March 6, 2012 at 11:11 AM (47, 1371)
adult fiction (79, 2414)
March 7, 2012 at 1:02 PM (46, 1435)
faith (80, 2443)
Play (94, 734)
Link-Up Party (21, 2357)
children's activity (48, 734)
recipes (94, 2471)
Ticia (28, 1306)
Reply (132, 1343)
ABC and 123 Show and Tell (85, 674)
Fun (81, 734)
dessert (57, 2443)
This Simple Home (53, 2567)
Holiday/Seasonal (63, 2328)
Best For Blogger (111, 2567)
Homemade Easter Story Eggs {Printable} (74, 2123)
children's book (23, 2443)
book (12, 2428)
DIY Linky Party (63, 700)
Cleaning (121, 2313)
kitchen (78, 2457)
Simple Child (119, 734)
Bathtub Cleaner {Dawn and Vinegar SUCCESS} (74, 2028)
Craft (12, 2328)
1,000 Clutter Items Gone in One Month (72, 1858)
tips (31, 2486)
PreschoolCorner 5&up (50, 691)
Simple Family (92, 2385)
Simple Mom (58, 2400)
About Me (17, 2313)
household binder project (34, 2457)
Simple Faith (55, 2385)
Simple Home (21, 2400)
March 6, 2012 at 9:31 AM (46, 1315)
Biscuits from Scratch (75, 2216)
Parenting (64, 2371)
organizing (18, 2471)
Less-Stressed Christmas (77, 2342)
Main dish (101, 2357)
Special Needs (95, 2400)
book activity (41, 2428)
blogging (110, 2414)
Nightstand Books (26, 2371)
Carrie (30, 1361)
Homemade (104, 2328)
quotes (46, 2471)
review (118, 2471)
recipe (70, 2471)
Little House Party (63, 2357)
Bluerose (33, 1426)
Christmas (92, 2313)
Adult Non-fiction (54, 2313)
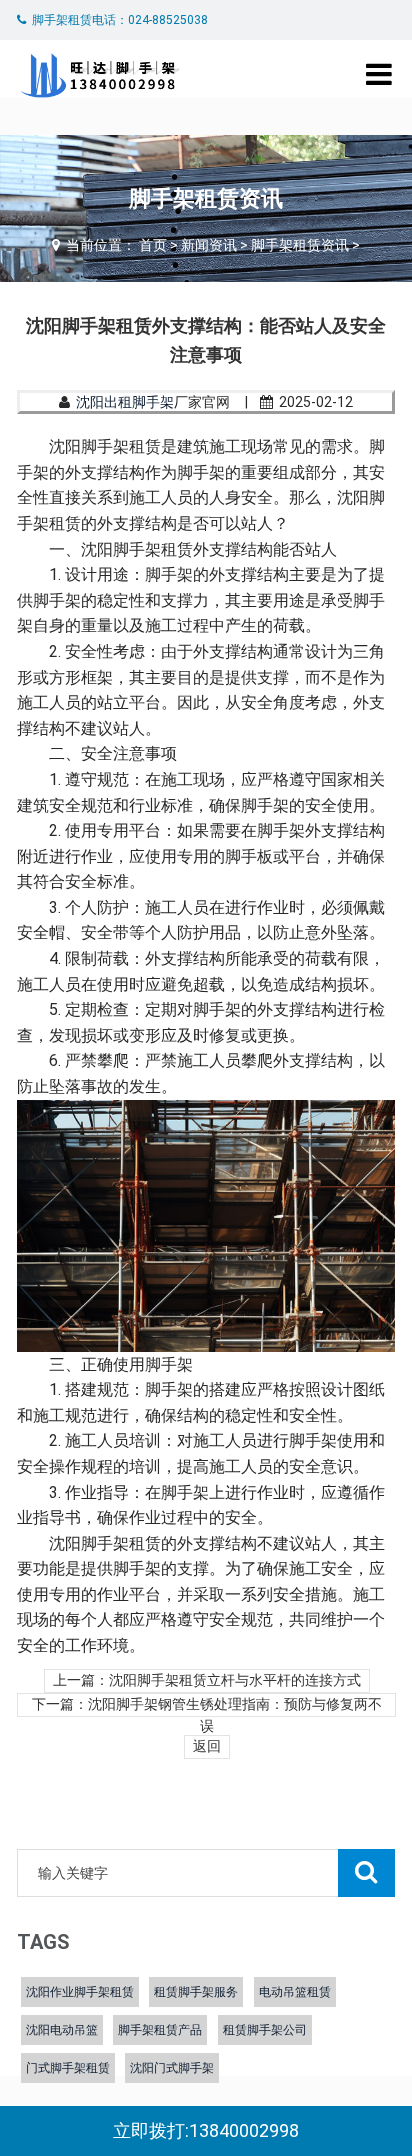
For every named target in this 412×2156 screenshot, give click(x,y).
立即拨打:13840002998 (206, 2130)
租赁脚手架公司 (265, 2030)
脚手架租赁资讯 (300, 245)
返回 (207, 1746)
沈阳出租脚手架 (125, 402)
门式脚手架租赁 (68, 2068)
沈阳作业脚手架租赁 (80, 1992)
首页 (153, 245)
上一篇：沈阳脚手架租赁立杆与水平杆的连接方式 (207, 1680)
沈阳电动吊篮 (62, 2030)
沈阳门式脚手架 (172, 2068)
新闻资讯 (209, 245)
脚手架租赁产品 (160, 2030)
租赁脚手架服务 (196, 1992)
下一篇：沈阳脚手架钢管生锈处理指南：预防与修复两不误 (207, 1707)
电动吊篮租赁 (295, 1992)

• • • • •

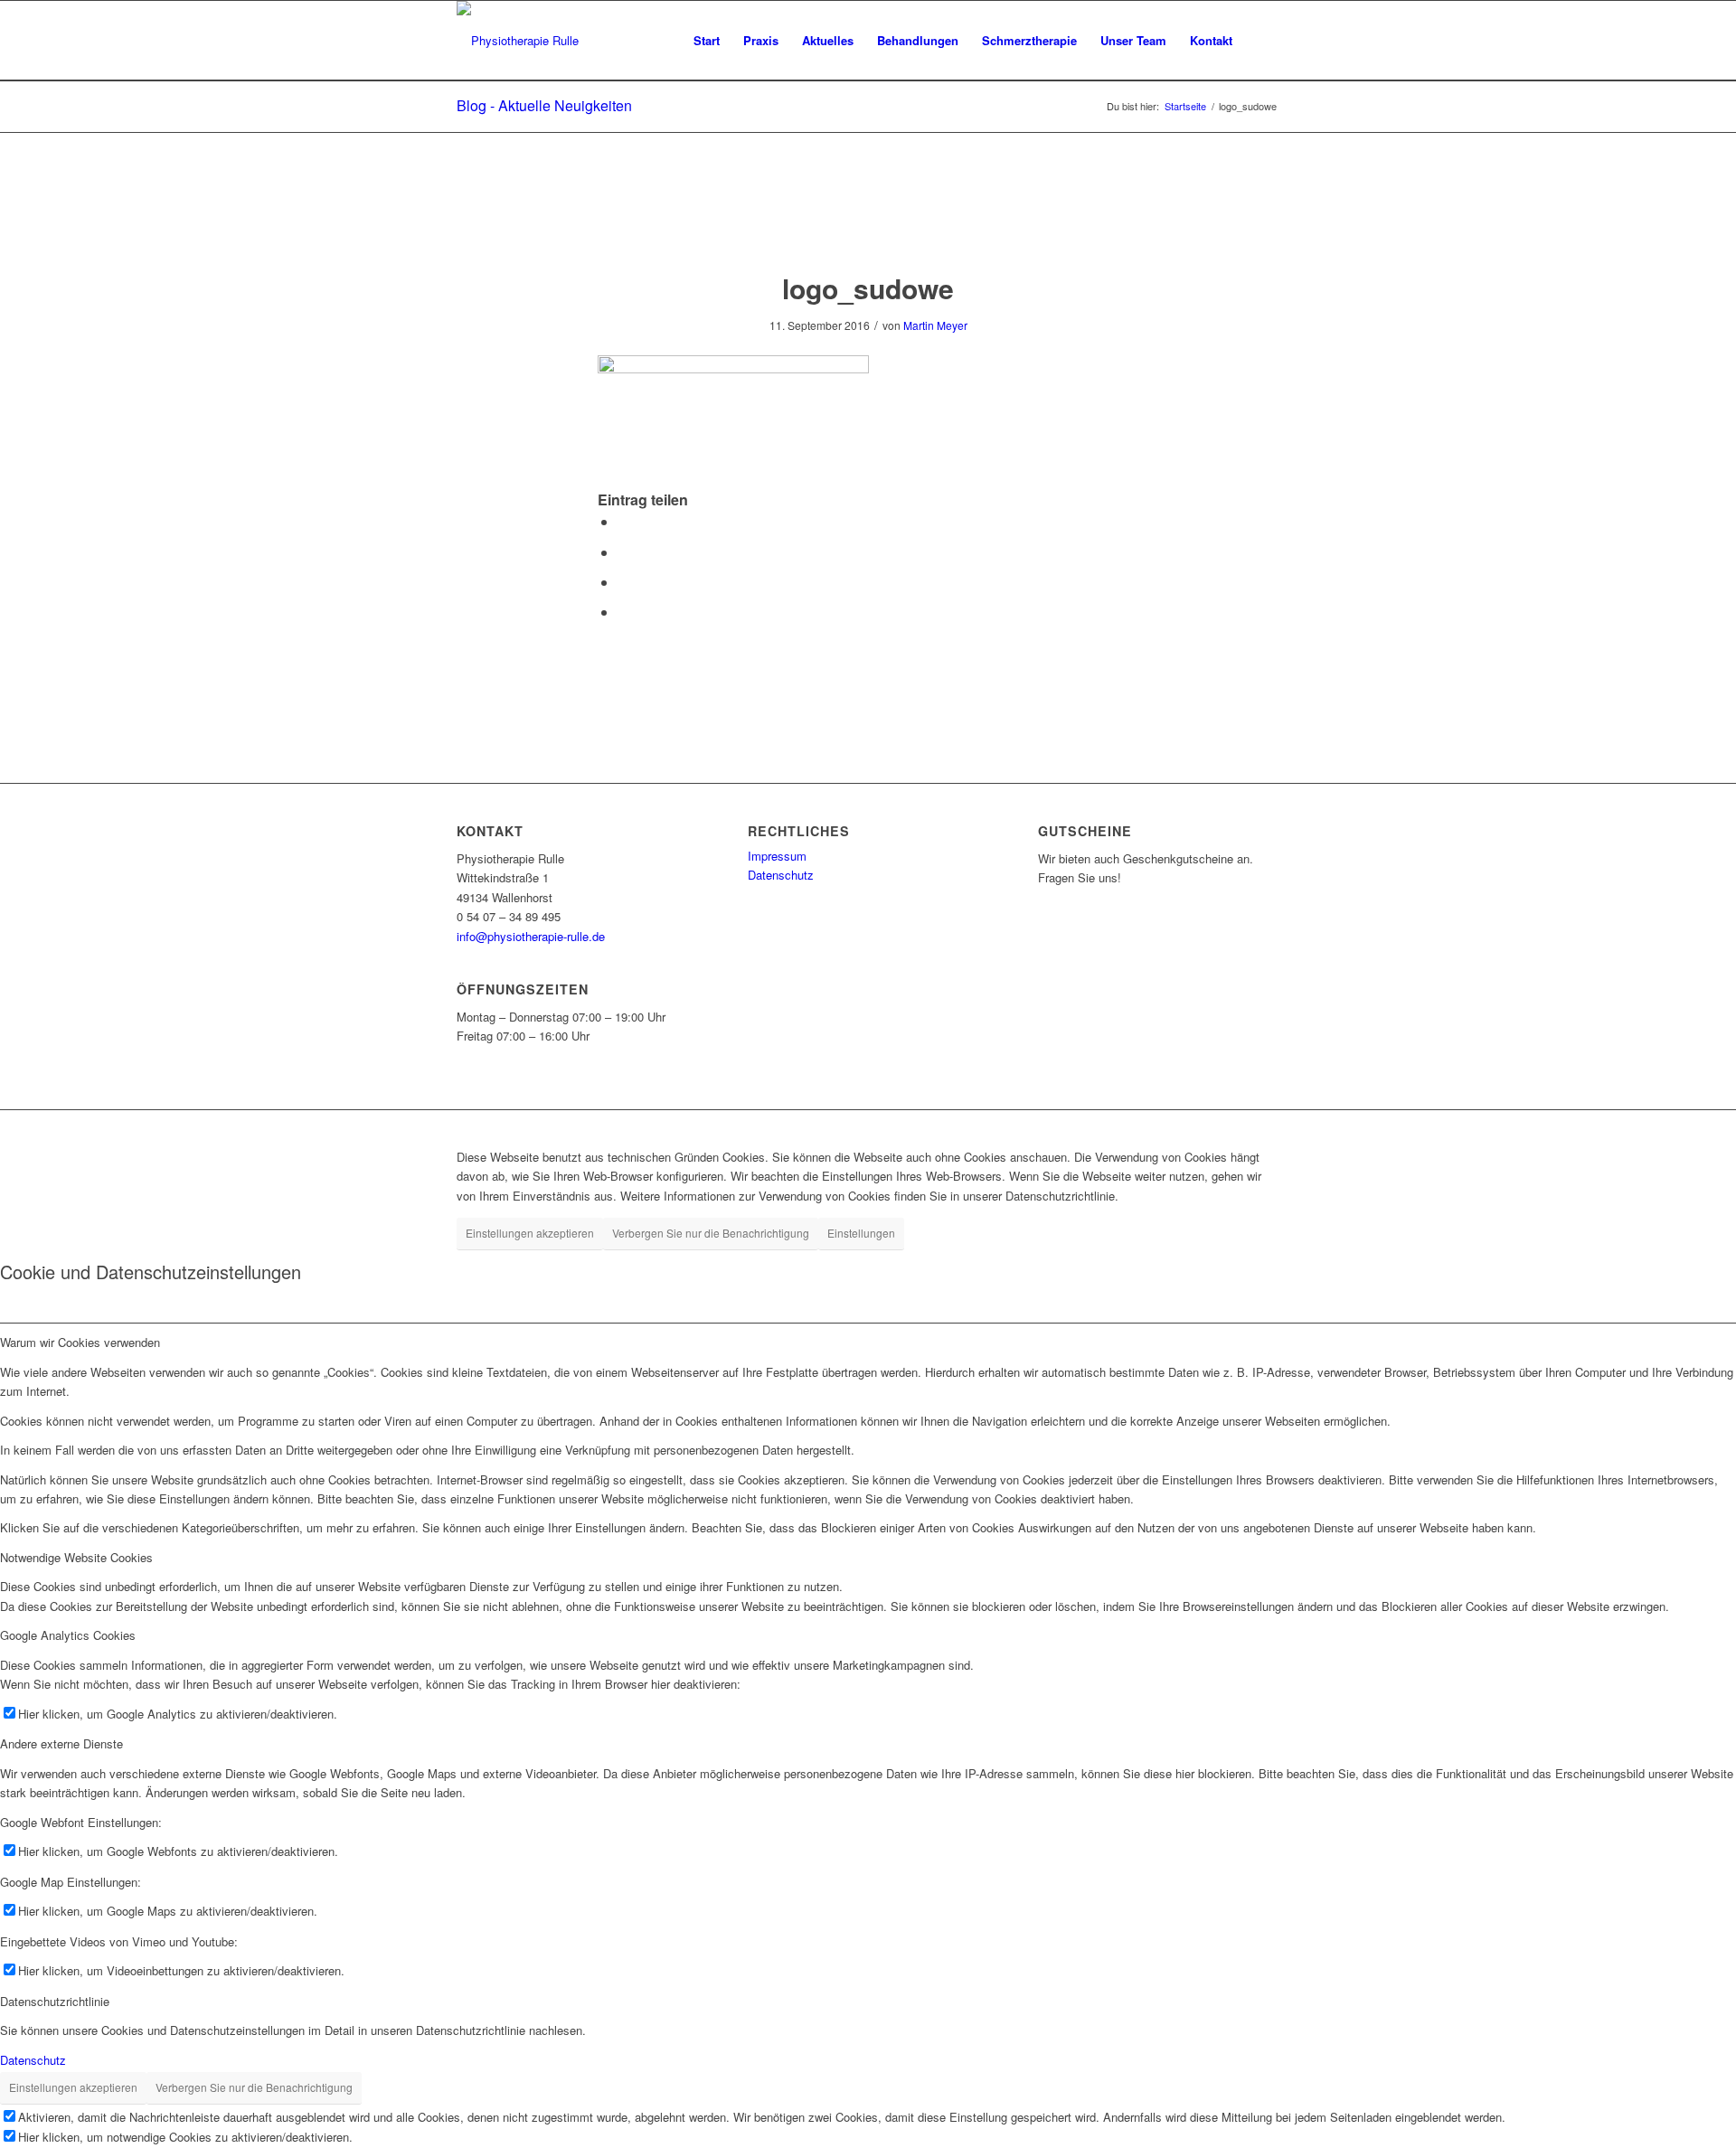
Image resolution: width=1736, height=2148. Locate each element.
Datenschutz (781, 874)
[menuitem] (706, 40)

• • • • •

### What to work on
Your reply is to be an exact repeat of the listing above from the line holding "book (12, 2428)" down to the line holding "电动吊篮租赁 (295, 1992)", ends included, pictures excluded.

### Solution below
book (12, 2428)
DIY Linky Party (63, 700)
Cleaning (121, 2313)
kitchen (78, 2457)
Simple Child (119, 734)
Bathtub Cleaner {Dawn and Vinegar SUCCESS} (74, 2028)
Craft (12, 2328)
1,000 Clutter Items Gone in One Month (72, 1858)
tips (31, 2486)
PreschoolCorner 5&up (50, 691)
Simple Family (92, 2385)
Simple Mom (58, 2400)
About Me (17, 2313)
household binder project (34, 2457)
Simple Faith (55, 2385)
Simple Home (21, 2400)
March 6, 2012 at 9:31 AM (46, 1315)
Biscuits from Scratch (75, 2216)
Parenting (64, 2371)
organizing (18, 2471)
Less-Stressed Christmas (77, 2342)
Main dish (101, 2357)
Special Needs (95, 2400)
book activity (41, 2428)
blogging (110, 2414)
Nightstand Books (26, 2371)
Carrie (30, 1361)
Homemade (104, 2328)
quotes (46, 2471)
review (118, 2471)
recipe (70, 2471)
Little House Party (63, 2357)
Bluerose (33, 1426)
Christmas (92, 2313)
Adult Non-fiction (54, 2313)
For every named target in this 412×2156 screenshot, give click(x,y).
立即拨打:13840002998 (206, 2130)
租赁脚手架公司 (265, 2030)
脚手架租赁资讯 (300, 245)
返回 (207, 1746)
沈阳出租脚手架 (125, 402)
门式脚手架租赁 (68, 2068)
沈阳作业脚手架租赁 (80, 1992)
首页 (153, 245)
上一篇：沈阳脚手架租赁立杆与水平杆的连接方式 (207, 1680)
沈阳电动吊篮 (62, 2030)
沈阳门式脚手架 (172, 2068)
新闻资讯 (209, 245)
脚手架租赁产品 (160, 2030)
租赁脚手架服务 (196, 1992)
下一篇：沈阳脚手架钢管生锈处理指南：预防与修复两不误 (207, 1707)
电动吊篮租赁 (295, 1992)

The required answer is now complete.